Economy blamed for jobs shortfall in Bay State's $1B biotech plan

Massachusetts Gov. Deval Patrick has incented biotech companies to move and grow in the state, but his $1 billion life sciences plan has failed to deliver on the ambitious jobs growth originally forecasted four years ago, The Boston Globe reports. Yet Patrick is standing behind the successes of the 10-year plan as he and other state officials prepare to make more pitches to biopharma players at the huge 2012 BIO International Convention in Boston next week.

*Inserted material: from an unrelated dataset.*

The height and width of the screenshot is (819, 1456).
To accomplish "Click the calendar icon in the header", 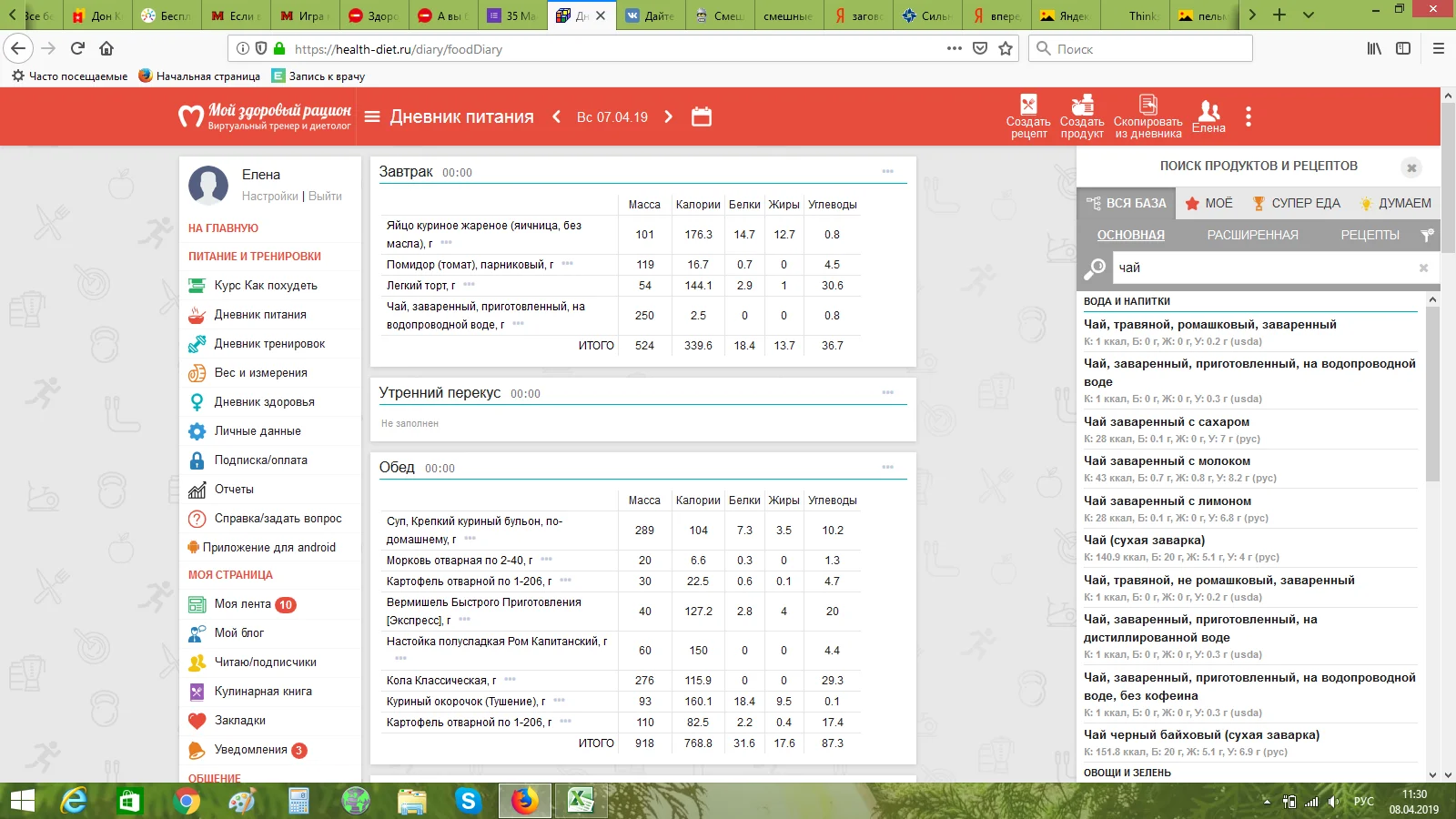I will coord(701,116).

As the Globe's Robert Weisman reports, Patrick said back in early 2008 that his life sciences incentives would create 250,000 jobs, but four years into the effort a think tank from the University of Massachusetts estimates that the grants and tax breaks and other support from the program have led to just 8,750 positions, with economic setbacks of recent years making it difficult to reach the goal. While the original jobs target appears out of reach, the governor has a portfolio of life sciences projects and companies that have benefited from the plan's perks, including Vertex Pharmaceuticals' ($VRTX) gleaming new campus taking form in Boston and Genzyme's additional manufacturing capacity in Framingham, MA.

Regardless of the incentives, major players in the biopharma industry would likely house their businesses in the Boston area, attracted to the city's wealth of scientific talent from key academic institutions such as MIT and Harvard as well as some of the world's top research hospitals like MGH. Still, the $1 billion plan came at a time when the broader economy tanked and biotech companies suffered from the historic cash crunch. And biotech has been a source of growth in the Bay State, which has seen thousands of jobs in other industries such as financial services vanish over the past several years. 

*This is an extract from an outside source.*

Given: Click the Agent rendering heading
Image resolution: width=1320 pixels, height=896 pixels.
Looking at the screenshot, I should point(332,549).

Expect a massive endeavor such as Patrick's life sciences initiative to be peppered with wins and losses. Yet the bottom line is that the incentives have had a positive impact on the industry in the state. Plus, they have turned many a biotech executive into an unofficial booster of the plan. Take Genzyme CEO David Meeker.

"It's not so much the amount of money, because you can get money from many places,'' Meeker told the Globe. "It's the signal that it sends that this is a state that takes life sciences seriously. It's a competitive world, and many places have a strong desire to have these plants in their backyard."